**Stored records**
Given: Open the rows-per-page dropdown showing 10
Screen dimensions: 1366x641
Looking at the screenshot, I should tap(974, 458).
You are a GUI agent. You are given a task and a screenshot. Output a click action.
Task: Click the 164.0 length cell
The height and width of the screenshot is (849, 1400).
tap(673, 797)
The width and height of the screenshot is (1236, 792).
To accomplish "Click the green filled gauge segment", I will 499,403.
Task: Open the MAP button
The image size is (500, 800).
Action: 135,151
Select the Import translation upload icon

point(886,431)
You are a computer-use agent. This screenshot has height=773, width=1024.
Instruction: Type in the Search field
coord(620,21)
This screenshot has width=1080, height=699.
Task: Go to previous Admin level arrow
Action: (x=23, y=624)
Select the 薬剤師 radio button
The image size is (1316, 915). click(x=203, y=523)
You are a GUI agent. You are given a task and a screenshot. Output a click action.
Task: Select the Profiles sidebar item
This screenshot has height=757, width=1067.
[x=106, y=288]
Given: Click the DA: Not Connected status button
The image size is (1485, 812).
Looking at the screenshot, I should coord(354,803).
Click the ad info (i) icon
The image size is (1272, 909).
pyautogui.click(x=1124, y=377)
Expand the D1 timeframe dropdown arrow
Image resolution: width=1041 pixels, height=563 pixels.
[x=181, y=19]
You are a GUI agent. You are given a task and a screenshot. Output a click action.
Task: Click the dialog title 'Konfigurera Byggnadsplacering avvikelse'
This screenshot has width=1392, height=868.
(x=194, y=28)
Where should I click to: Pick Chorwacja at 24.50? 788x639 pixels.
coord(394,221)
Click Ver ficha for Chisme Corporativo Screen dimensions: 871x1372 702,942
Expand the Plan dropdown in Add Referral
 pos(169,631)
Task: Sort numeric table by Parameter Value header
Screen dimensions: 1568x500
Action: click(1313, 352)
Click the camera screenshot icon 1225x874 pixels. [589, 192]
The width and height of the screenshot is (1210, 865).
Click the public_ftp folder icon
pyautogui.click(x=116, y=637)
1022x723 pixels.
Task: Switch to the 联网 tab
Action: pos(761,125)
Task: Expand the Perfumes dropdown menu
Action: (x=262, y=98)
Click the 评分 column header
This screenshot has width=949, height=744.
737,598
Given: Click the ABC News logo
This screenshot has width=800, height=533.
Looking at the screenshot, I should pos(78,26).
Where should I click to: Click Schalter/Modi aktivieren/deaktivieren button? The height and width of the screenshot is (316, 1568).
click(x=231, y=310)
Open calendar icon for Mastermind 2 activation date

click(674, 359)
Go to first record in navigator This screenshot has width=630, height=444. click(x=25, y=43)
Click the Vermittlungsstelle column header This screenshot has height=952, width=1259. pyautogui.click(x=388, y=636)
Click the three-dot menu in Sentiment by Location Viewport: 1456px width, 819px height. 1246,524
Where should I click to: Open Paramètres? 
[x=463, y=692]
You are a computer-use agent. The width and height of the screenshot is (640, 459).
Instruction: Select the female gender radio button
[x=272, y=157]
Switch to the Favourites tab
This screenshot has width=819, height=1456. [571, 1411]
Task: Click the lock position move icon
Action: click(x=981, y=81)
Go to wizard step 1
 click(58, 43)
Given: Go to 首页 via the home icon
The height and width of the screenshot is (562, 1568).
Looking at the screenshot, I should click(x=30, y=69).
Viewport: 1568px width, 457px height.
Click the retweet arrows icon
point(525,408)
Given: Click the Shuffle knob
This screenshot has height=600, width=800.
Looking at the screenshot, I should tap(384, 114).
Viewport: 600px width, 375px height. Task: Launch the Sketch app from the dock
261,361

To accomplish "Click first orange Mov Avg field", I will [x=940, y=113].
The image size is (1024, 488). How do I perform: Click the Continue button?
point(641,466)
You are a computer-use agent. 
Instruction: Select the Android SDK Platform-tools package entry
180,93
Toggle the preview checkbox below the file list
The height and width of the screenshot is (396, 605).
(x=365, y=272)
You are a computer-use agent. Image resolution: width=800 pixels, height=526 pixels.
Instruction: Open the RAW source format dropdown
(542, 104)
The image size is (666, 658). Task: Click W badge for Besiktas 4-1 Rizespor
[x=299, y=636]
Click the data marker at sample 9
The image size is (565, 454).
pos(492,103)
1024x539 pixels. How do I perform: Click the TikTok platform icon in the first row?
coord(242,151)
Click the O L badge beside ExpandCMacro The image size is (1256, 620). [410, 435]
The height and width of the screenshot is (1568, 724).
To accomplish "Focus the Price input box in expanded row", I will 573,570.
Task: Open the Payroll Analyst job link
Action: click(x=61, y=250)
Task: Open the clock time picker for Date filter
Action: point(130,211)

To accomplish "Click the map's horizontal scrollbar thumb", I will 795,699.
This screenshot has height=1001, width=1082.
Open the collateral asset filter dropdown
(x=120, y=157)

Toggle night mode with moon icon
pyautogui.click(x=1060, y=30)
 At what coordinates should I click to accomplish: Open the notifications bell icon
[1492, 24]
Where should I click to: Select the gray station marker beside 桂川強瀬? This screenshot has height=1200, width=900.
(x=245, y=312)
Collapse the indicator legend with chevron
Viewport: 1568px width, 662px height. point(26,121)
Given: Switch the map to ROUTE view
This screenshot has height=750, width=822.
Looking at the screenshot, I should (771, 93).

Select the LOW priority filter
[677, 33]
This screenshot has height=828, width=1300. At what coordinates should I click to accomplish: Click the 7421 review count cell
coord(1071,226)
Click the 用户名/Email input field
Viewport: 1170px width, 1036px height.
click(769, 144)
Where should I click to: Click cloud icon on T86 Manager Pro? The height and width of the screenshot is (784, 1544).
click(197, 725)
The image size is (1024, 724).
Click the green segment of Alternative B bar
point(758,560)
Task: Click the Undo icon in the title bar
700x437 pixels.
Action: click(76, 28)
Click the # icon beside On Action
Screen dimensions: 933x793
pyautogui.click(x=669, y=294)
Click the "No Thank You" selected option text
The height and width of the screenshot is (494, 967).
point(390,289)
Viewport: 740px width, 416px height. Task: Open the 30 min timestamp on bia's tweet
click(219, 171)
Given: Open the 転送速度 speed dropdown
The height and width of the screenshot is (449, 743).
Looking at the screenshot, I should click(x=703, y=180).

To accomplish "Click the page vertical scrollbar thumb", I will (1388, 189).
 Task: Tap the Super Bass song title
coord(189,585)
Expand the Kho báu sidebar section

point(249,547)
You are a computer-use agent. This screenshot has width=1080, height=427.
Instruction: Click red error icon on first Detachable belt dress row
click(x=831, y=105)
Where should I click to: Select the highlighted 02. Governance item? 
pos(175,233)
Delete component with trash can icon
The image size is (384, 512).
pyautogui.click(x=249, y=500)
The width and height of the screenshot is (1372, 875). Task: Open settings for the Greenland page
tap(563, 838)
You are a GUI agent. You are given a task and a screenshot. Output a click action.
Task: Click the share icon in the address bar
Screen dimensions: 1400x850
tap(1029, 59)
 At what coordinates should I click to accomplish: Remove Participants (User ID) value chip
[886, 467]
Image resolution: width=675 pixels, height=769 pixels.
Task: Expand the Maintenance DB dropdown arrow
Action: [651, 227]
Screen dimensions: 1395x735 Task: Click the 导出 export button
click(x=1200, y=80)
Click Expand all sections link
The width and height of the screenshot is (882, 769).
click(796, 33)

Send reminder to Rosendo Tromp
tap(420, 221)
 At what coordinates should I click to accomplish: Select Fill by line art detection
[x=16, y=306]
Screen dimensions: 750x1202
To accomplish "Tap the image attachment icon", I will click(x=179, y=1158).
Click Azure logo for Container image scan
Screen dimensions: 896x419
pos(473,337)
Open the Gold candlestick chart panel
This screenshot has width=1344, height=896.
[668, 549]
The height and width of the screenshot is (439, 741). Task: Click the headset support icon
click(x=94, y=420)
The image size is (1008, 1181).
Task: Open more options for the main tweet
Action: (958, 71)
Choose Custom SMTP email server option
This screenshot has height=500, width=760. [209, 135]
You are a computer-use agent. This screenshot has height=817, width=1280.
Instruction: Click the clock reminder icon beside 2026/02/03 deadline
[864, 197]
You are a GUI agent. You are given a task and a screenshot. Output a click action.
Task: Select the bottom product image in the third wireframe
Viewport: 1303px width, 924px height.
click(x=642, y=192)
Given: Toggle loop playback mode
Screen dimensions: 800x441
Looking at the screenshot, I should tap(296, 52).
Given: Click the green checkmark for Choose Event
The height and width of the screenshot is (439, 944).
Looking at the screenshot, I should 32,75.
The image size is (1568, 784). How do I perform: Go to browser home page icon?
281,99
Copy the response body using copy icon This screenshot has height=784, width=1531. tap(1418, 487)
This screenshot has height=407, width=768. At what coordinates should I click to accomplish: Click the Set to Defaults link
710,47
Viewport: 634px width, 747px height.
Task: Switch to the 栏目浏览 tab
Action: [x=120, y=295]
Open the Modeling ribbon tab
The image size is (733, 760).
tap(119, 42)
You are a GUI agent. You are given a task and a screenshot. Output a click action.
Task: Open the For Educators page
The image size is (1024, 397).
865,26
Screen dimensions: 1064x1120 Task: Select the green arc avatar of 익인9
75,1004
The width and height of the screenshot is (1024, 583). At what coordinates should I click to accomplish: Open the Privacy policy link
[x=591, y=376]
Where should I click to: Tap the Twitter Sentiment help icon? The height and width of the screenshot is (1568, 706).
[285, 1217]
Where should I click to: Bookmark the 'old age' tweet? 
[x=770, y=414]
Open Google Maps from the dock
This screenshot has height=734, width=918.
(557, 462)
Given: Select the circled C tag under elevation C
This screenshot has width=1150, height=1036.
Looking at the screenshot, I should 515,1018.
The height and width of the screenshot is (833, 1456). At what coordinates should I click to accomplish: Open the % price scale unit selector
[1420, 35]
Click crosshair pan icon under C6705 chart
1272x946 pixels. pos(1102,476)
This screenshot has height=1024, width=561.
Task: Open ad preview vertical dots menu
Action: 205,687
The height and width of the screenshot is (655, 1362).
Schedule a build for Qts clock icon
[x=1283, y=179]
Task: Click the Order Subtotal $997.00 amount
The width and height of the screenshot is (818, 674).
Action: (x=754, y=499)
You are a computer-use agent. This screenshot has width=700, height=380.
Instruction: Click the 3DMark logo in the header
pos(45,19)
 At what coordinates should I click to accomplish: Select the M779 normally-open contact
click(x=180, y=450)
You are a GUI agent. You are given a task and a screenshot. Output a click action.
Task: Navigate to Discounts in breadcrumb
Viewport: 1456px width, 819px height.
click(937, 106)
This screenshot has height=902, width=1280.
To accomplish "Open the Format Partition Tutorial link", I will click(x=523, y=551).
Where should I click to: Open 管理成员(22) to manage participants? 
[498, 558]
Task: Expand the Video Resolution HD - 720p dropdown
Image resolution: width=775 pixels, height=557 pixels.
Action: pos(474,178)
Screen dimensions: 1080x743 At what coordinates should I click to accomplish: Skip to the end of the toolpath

**Work required**
Count how many lines in the records hold the string "scrollbar"; reply with the number alone.

**Solution**
2